Business at the terminal has suffered since it opened in February 2011 because DP World was awaiting a relaxation to the shipping law to allow foreign ships to be able to transport container cargo between its ICTT, also known as the Vallarpadam terminal, and other parts of India.
The port was developed on an understanding that foreign ships would be able to transport container cargo between ports in India.
DP World has invested more than US$1 billion (Dh3.67bn) in India to become the largest container terminal operator in the country, as it aims to capitalise on the market's economic and foreign trade growth of recent years.
The Indian government in September finally decided to ease the law to allow such shipments to take place to and from Vallarpadam for an initial period of three years. But it took several months after that for DP World to receive the official order document from the government. The terminal is now India's first and only transhipment hub.
"As soon as that comes into effect, we can then actually go and market Cochin as a transshipment hub," Anil Singh, DP World's managing director for the subcontinent, said recently.
"Indian cargo for Indian ports, today, Colombo is India's biggest transshipment hub. Right now all the cargo goes from India to Colombo and gets dropped there.
From there, the main East-West lines, which is Singapore to Europe, stop by in Colombo and do the mixing around and pick up that Indian cargo and then move on. Look at a slightly different scenario, where all the cargo from India gets consolidated in Cochin and all the ships on the east, west, north, south coast dip into Cochin and pick up.

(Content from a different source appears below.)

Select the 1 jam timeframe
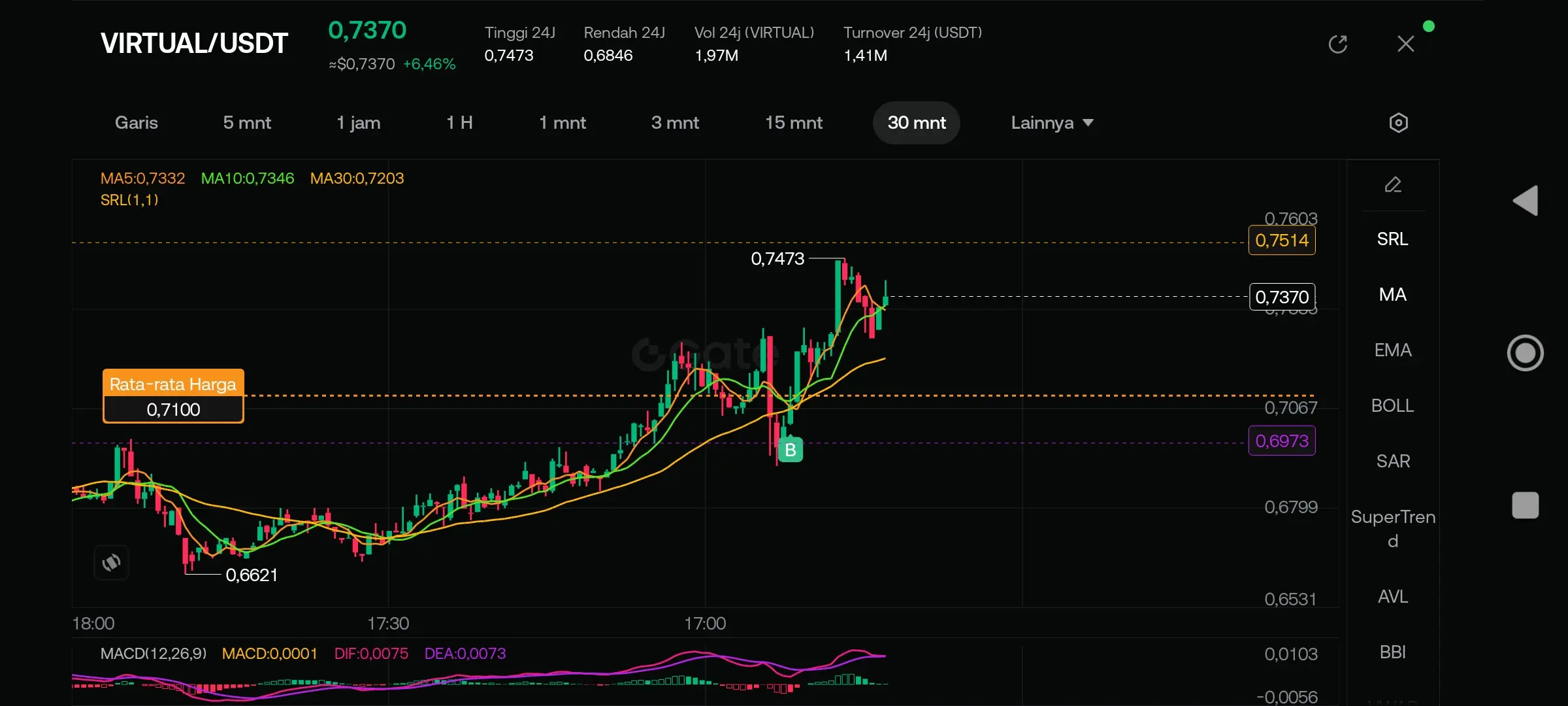358,123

It will actually save the Indian shipper, and the consigning, time and dollars in double handling."
Local ship owners, however, raised concerns that they would lose out on business if foreign lines were allowed to carry cargo along the coast.
The MV Zim China ship of the Asia-India Sub Continent East Med (AME) service operated by the global shipping line Zim became the first service to berth at the terminal yesterday.

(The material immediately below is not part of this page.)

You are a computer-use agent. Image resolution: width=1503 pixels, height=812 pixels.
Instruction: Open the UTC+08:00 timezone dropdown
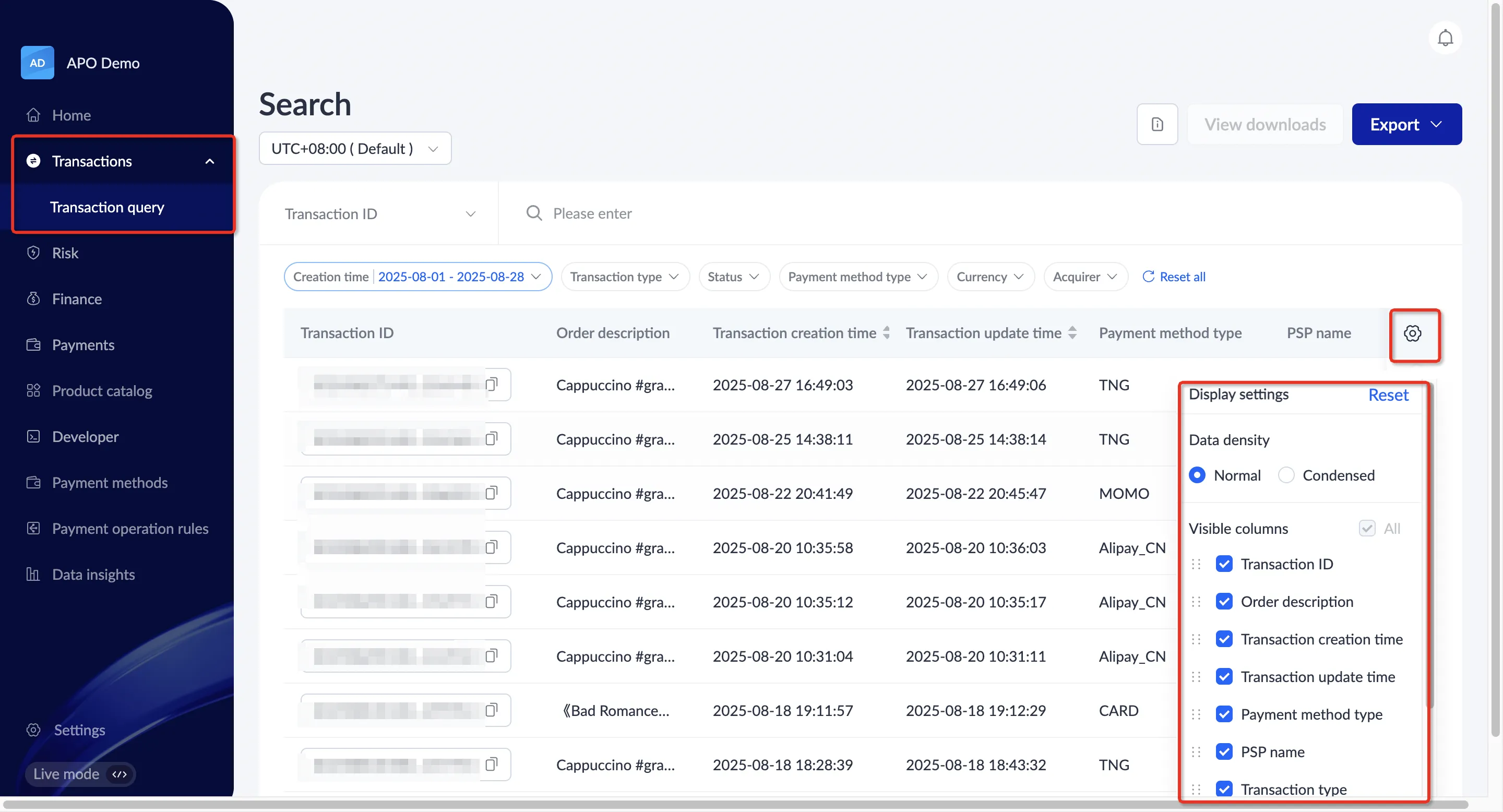tap(355, 149)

"ICTT will be part of the new port rotation of Zim's AME service - a flagship service of Zim Integrated Shipping Services connecting China to Mediterranean via Indian subcontinent with Cochin being the first port of call in India from China," DP World said yesterday,
DP World operates five container ports in India, including facilities in Gujarat and Chennai, as well as a train service for cargo.
"There is a crying need for development of port infrastructure," said Mr Singh.
It won a contract in November to build a $200 million container loading facility at Jawaharlal Nehru Port in Mumbai, where it already operates a container terminal.
DP World recently started restructuring its business in India to bring the assets under one holding company in the country.
The new holding company, Hindustan Ports, was approved by India's foreign investment promotion board at the beginning of this year. Some of its assets were acquired after DP World bought the Peninsular and Oriental Steam Navigation company (P&O) in 2005.
The Dubai company this month announced profits of $555m for last year, up 21 per cent from a year earlier. It revealed at the same time that it plans to spend close to $3bn this year on expanding its terminal capacity.